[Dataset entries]
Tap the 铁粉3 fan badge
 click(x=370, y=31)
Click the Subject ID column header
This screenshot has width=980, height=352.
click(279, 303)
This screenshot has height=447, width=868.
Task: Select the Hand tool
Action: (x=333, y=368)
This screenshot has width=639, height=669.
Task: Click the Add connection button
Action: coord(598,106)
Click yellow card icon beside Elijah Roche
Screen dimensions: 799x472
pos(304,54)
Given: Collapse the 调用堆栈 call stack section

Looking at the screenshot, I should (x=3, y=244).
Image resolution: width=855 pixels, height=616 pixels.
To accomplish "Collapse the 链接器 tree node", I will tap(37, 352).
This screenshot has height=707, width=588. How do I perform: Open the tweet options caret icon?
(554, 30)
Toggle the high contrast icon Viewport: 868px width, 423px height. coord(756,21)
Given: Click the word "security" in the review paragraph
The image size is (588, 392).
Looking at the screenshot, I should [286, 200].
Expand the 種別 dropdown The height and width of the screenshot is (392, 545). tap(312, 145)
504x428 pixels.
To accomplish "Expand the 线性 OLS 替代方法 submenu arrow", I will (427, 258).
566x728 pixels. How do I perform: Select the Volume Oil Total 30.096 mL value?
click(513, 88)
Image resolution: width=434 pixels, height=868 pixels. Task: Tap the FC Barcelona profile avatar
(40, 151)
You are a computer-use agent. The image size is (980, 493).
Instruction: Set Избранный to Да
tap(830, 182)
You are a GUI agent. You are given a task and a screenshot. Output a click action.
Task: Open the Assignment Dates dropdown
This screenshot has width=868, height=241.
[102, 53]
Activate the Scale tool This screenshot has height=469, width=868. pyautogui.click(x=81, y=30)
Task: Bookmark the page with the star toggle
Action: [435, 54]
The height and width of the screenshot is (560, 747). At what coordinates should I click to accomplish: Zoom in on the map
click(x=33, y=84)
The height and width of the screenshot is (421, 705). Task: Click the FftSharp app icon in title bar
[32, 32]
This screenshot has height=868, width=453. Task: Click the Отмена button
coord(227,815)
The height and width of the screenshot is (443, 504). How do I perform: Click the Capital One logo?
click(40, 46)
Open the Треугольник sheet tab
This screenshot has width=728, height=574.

Task requirements: All of the data above needs to be set down again exactly. Include every line.

Result for this task:
Tap the 铁粉3 fan badge
 click(x=370, y=31)
Click the Subject ID column header
This screenshot has width=980, height=352.
click(279, 303)
This screenshot has height=447, width=868.
Task: Select the Hand tool
Action: (x=333, y=368)
This screenshot has width=639, height=669.
Task: Click the Add connection button
Action: coord(598,106)
Click yellow card icon beside Elijah Roche
Screen dimensions: 799x472
pos(304,54)
Given: Collapse the 调用堆栈 call stack section

Looking at the screenshot, I should (x=3, y=244).
Image resolution: width=855 pixels, height=616 pixels.
To accomplish "Collapse the 链接器 tree node", I will tap(37, 352).
This screenshot has height=707, width=588. How do I perform: Open the tweet options caret icon?
(554, 30)
Toggle the high contrast icon Viewport: 868px width, 423px height. coord(756,21)
Given: Click the word "security" in the review paragraph
The image size is (588, 392).
Looking at the screenshot, I should [286, 200].
Expand the 種別 dropdown The height and width of the screenshot is (392, 545). tap(312, 145)
504x428 pixels.
To accomplish "Expand the 线性 OLS 替代方法 submenu arrow", I will (427, 258).
566x728 pixels. How do I perform: Select the Volume Oil Total 30.096 mL value?
click(513, 88)
Image resolution: width=434 pixels, height=868 pixels. Task: Tap the FC Barcelona profile avatar
(40, 151)
You are a computer-use agent. The image size is (980, 493).
Instruction: Set Избранный to Да
tap(830, 182)
You are a GUI agent. You are given a task and a screenshot. Output a click action.
Task: Open the Assignment Dates dropdown
This screenshot has width=868, height=241.
[102, 53]
Activate the Scale tool This screenshot has height=469, width=868. pyautogui.click(x=81, y=30)
Task: Bookmark the page with the star toggle
Action: [435, 54]
The height and width of the screenshot is (560, 747). At what coordinates should I click to accomplish: Zoom in on the map
click(x=33, y=84)
The height and width of the screenshot is (421, 705). Task: Click the FftSharp app icon in title bar
[32, 32]
This screenshot has height=868, width=453. Task: Click the Отмена button
coord(227,815)
The height and width of the screenshot is (443, 504). How do I perform: Click the Capital One logo?
click(40, 46)
Open the Треугольник sheet tab
This screenshot has width=728, height=574.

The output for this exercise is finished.